- Born: 23 January 1950 Campo de Ourique, Lisbon, Portugal
- Died: 2 January 2018 (aged 67) Lisbon, Portugal
- Education: American Academy of Dramatic Arts
- Occupation: Actress
- Years active: 1957–2016
- Spouse: Mike Sergeant ​ ​(m. 1969; div. 1972)​
- Children: 2, including Julie Sergeant

= Guida Maria =

Portuguese actress (1950–2018)

Guida Maria (23 January 1950 – 2 January 2018) was a Portuguese actress. Her career spanned 60 years and included appearances on stage, in film and on television.

==Early life==
Maria was born in 1950 in Campo de Ourique, Lisbon. Her father, Luis Cerqueira, was an actor and encouraged his daughter to audition for stage roles. When Maria was seven she appeared in the play Fire of Vista, and when she was 12 she played Helen Keller in The Miracle Worker; the production toured Portugal for over a year and was considered a huge success.

==Career==

===Theatre===
Over her career, Maria appeared in more than 40 plays. From 1978-98, she was a member of the cast of the National Theater Dona Maria II. In 1980, at the age of 30, she was awarded a scholarship to study theatre at the American Academy of Dramatic Arts in New York, and took a 2-year leave of absence from her position.

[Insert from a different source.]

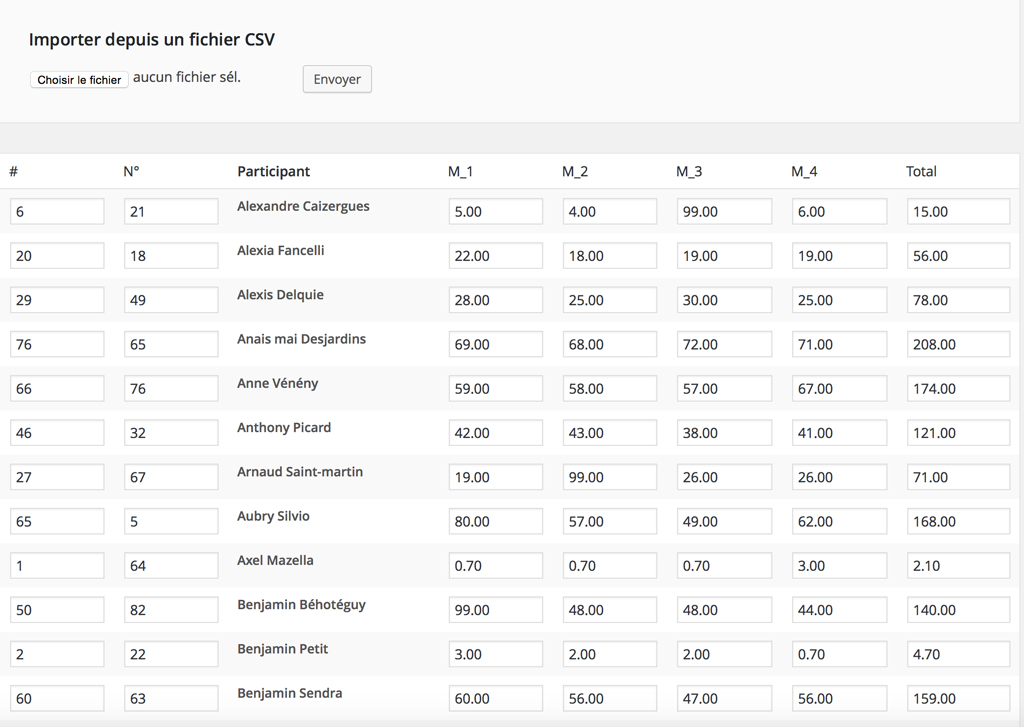Click Alexandre Caizergues M_1 score field

point(495,212)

On leaving the National Theater in 1998, Maria found herself without regular work and decided to invest in plays herself. Maria purchased the rights to a play by Eve Ensler, The Vagina Monologues and had it translated into Portuguese. She secured a director, Celso Cleto, a venue, the Estoril Casino, and debuted in the play in October 2000. It ran for a number of months and attracted thousands in audiences. She also starred in the play in two further seasons – at the Teatro Villaret in 2002, and at the Casino de Lisboa in 2009.

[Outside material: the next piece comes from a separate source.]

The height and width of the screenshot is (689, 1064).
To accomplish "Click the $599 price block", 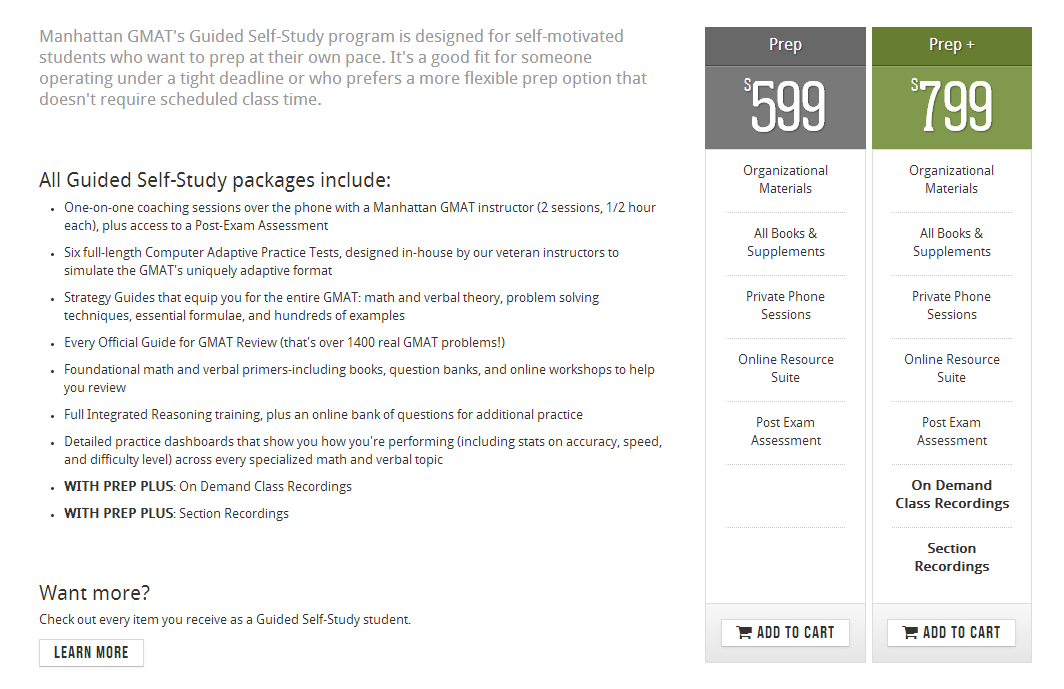I will point(785,107).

In 2001, she co-starred in a play Andy and Melissa, which was later cancelled due to poor attendances. In 2004, she played the lead in Zelda, based on the life of Zelda Fitzgerald, a play which she had also purchased the rights to herself. In 2015 she appeared in the play Sex? Yes, but with orgasm, which centred on the limitations of sexuality, followed by the play The Malicious Tobacco.

===Film===
In 1973, Maria starred in the film The Vows, which was screened at the Cannes Film Festival. She also appeared in The Wisdom Principle (1975), The Seven Headed Head (1978) and The Emissaries of Khalom (1988), all of which were directed by António de Macedo. Other films included The Baron of Altamira (1986) and Serenity (1987).

===Television===
Maria appeared in a number of television films, series and miniseries, including A Única Mulher (The Only Woman) and the Brazilian series O Bem-Amado.

===Publications===
In 2009 Maria published her autobiography, Guida Maria – Uma Vida.

==Personal life==
Maria had two children: Pedro Daniel, born when she was 17 years old, and Julie Sergeant, born when she was 20. In 1969, Maria married a Scottish musician, Mike Sergeant; they divorced in 1972.

==Death==
In December 2017 Maria was admitted to São Francisco Xavier Hospital in Lisbon. She died there on 2 January 2018 aged 67, of pancreatic cancer.